私は機関に属する人間のつもりであのシーンを見ました。怖ええよ、と。w

ドラゴンボール』でフリーザ様が地球を破壊しようとするシーンがありますけれど、あんなものの比じゃない。ハルヒは宇宙そのものを作り変えようとしているわけで、しかも無自覚にやっている。自覚のない人間ほど怖いものはない。w

本来なら神人を発見したときに「何あの不気味な巨人」とハルヒは怖がってもいいはずなのですが、実際は無茶苦茶テンションが上がってる。目の前でバンバン校舎を破壊しているのに「私には邪悪なものには思えないんだけど」とのたまう。あれが何か分からないのだけれど本能的には悟ってる感じ。しかも表情は今まで見せたことないくらいニコニコ楽しそうにしてるんですよ。

神様が楽しそうに世界を破壊している状態。怖い。w
もう、ニーチェで言うところの「駱駝→獅子→赤子」の「赤子」の状態ですよ。最終段階。スターチャイルドですよ。
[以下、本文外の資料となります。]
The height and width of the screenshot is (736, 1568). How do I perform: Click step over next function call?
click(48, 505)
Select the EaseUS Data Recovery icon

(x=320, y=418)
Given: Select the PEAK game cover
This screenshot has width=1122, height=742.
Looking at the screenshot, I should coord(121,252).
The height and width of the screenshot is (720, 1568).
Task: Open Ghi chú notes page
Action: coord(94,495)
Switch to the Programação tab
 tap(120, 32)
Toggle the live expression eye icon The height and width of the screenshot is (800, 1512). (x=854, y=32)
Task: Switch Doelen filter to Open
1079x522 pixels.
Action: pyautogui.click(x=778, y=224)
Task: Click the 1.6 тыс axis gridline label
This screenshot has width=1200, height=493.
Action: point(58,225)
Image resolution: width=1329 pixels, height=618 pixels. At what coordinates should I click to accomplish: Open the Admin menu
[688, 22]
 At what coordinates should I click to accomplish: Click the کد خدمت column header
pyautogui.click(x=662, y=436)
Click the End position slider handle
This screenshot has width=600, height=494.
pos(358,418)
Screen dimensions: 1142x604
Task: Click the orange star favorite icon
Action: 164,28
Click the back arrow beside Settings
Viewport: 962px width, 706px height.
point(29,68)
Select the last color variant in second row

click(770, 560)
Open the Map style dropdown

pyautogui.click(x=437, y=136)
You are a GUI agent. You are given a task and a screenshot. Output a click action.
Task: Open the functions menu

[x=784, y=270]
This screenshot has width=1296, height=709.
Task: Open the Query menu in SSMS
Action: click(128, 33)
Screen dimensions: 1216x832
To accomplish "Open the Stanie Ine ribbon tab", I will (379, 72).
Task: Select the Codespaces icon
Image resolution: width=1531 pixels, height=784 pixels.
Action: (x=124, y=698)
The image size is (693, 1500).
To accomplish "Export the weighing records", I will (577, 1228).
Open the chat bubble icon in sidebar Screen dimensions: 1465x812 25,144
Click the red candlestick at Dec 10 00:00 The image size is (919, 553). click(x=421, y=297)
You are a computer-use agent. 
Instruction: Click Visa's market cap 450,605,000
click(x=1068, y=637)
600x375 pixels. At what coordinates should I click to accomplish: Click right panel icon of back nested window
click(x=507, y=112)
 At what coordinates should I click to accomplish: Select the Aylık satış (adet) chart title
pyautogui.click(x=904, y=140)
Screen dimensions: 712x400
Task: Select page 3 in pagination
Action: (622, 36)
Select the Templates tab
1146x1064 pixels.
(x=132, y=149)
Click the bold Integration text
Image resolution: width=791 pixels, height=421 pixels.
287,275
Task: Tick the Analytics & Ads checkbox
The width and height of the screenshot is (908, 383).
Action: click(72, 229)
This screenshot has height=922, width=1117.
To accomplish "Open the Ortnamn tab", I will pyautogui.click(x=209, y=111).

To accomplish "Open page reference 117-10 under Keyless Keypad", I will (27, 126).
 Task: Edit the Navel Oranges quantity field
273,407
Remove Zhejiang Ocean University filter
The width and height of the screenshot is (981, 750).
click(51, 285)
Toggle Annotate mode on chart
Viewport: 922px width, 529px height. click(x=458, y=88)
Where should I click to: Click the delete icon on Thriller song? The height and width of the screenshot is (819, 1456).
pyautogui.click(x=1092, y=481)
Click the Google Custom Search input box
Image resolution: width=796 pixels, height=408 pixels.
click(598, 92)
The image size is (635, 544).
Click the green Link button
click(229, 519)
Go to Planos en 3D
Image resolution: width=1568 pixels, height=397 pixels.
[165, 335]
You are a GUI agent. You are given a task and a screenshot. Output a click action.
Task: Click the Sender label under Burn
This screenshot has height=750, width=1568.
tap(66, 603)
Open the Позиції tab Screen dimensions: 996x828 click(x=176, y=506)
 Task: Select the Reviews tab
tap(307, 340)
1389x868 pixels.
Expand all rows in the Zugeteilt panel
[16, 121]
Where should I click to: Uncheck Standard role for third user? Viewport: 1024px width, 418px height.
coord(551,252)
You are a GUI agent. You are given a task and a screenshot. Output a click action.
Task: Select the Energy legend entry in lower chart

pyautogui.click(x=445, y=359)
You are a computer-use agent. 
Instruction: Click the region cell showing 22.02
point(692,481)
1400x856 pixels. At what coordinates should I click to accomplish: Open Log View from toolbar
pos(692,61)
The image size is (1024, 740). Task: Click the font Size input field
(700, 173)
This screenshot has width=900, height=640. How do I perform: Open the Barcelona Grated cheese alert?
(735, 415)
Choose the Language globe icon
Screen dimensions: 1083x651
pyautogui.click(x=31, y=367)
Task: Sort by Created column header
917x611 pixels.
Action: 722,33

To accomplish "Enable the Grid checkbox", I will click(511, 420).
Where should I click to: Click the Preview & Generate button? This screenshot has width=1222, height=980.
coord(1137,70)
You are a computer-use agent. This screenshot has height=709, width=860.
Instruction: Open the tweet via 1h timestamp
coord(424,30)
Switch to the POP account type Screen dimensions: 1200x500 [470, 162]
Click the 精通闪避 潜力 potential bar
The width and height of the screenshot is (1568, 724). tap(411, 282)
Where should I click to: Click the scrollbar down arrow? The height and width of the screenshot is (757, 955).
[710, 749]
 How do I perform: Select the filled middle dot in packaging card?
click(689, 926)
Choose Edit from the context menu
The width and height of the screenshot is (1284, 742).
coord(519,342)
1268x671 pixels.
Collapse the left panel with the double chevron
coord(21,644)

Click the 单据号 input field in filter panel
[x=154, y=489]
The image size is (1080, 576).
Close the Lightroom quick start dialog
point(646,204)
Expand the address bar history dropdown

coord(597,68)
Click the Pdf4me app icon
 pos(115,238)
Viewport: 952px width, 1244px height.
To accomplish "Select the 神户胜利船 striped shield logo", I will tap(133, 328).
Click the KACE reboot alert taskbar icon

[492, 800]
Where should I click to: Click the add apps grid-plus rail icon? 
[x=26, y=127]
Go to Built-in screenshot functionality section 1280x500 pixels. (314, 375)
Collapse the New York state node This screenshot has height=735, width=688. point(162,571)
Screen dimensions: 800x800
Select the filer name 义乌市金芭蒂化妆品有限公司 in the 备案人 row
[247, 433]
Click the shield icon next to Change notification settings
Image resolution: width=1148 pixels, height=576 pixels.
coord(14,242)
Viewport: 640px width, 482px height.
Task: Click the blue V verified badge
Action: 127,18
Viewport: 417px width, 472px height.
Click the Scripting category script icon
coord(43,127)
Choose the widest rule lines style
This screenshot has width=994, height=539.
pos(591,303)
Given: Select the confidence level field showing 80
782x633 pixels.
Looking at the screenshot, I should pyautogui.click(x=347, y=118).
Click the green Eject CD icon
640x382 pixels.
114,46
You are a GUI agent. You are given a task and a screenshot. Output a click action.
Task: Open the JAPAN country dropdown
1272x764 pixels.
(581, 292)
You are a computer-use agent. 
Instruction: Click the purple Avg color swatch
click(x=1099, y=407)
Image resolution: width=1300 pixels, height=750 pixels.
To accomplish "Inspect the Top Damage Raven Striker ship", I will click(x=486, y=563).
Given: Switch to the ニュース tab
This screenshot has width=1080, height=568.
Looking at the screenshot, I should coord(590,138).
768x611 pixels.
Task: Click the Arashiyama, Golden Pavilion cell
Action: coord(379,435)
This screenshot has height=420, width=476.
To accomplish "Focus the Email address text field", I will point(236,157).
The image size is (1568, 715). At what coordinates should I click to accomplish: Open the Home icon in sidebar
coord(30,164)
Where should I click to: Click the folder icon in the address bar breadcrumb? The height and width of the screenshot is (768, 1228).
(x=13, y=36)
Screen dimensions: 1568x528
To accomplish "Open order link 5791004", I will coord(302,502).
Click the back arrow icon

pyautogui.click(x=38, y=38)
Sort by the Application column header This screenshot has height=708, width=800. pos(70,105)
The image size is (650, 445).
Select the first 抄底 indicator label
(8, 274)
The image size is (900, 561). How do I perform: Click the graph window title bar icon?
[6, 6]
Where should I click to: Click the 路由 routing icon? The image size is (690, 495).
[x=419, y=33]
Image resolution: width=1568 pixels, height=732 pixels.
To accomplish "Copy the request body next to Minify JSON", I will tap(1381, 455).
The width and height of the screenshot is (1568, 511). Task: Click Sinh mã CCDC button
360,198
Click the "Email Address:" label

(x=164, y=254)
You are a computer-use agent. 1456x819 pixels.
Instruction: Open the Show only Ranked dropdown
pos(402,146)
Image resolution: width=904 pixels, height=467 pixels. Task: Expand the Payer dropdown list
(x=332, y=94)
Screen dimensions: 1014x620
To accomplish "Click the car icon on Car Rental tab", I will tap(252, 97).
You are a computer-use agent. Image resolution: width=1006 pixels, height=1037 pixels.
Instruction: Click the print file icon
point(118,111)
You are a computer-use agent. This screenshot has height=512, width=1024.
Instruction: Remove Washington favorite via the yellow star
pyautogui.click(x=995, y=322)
で、そのあとキョンが今までの世界に対する肯定を始めると「(何言ってるの?)」って反応を示すわけです。あれだけ「私が男漁りに精を出し始めたらどうするの。まだ作ったばっかりなのに。」と言っていたSOS団にたいしても「いいのよ、もう。」と口走る。今までの世界を否定し、新しく世界を作ろうとする意志が見えます。

その後のセリフは彼女が推測や疑問形で言っている部分を「(あなたの為に)〜てあげる」の授受動詞に置き換えると分かり易い。

「会えるわよきっと」 → 「会わせてあげるわよ」
「太陽だって昇ってくるわよ。私には分かるの。」 → 「太陽も昇らせてあげる。私がそうする。」

まるでキョンに言われて今決めたかのように聞こえてきますね。
で、最後にキョンが今までの世界に対する全面的な肯定を口にすると、それを拒絶するかのように手を振り払う。

「なんで?今までのつまらない世界なんて消して私たちの望む世界を作りましょうよ!貴方だって望んでたことでしょう?」
ということでしょうね。

機関の人間にすれば血の気の引くシーンだったでしょうね。(二人がどうやって閉鎖空間から戻ってきたか古泉が知ってるって事は、機関の人間は一部始終を感知出来てたってことだよなぁ。ひいい。)


最後に余談。
キスシーンではキョンの言い訳振りがいいですね。ええ、あれは言い訳ですよ。素直に
ハルヒ、好きだ!」 → ズキューゥンぶちゅー
といけばいいのに、
「俺はポニーテール萌えであって、いつぞやのお前のポニーテルは魅力的で、だから今からキスをするのは俺をこんな気持ちにさせたお前が悪い。
ってことでしょう?!



かぁーーーー!!ボケキョンがっ!!


今回発売されたDVDで原作『憂鬱』にあたる部分が全部消化されました。
今後は『退屈』以降のエピソードとなります。

つい先日は京アニのサイトでハルヒダンスのコンテが無料公開されたり、更にはそれを映像化する気配(?)がしているので期待しておくことにしましょう。(収録するなら最終巻あたりじゃないかな。恐らくサムデイインザレイン1本だし。)